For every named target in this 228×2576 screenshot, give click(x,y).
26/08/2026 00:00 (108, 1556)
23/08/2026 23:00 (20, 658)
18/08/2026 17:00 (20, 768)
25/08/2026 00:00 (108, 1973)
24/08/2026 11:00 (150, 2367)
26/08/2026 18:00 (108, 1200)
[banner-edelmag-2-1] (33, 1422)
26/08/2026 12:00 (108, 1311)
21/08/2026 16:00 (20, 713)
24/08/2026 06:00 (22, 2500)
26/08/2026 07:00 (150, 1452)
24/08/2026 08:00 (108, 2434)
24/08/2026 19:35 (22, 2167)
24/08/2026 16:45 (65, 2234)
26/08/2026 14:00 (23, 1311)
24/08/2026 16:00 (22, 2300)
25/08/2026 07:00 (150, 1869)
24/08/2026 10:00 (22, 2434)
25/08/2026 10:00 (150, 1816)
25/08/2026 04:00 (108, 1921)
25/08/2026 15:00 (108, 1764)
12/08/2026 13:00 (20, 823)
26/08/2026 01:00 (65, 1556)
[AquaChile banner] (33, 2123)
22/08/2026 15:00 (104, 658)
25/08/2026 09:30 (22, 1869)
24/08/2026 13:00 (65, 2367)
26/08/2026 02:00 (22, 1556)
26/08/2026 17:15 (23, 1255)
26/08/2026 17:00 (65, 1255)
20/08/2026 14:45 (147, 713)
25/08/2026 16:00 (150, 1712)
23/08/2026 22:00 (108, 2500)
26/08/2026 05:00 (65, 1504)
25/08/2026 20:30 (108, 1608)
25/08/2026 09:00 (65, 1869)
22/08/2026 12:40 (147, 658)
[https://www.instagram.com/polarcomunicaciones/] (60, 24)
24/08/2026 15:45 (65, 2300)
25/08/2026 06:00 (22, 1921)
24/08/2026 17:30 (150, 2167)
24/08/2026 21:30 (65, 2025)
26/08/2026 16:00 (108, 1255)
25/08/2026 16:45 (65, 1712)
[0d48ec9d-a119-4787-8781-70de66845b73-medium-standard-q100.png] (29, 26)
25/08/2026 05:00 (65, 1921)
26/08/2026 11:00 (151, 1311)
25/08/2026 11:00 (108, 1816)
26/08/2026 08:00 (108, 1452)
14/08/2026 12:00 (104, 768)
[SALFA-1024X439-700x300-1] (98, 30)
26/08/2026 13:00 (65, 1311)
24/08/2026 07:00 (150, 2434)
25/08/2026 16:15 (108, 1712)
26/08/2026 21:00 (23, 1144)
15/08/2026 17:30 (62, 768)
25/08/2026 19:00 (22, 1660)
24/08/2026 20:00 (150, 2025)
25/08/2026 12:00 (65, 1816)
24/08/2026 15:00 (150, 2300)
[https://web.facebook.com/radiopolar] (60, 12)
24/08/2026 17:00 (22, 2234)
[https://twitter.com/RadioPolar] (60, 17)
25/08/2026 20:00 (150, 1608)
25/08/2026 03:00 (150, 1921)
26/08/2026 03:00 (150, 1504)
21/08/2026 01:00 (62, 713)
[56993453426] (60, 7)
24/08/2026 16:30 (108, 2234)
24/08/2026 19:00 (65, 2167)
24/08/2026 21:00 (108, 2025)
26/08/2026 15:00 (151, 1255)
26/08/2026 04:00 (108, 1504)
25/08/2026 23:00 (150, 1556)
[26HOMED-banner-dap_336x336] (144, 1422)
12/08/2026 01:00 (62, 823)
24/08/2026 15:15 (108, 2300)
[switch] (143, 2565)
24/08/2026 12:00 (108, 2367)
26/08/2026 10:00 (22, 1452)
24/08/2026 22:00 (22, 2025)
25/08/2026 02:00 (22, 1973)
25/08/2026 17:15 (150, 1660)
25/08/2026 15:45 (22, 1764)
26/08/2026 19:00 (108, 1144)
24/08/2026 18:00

- TASK
Copy each line of the preceding data that contains the string "https".

- WRITTEN REPLY
[https://www.instagram.com/polarcomunicaciones/] (60, 24)
[https://web.facebook.com/radiopolar] (60, 12)
[https://twitter.com/RadioPolar] (60, 17)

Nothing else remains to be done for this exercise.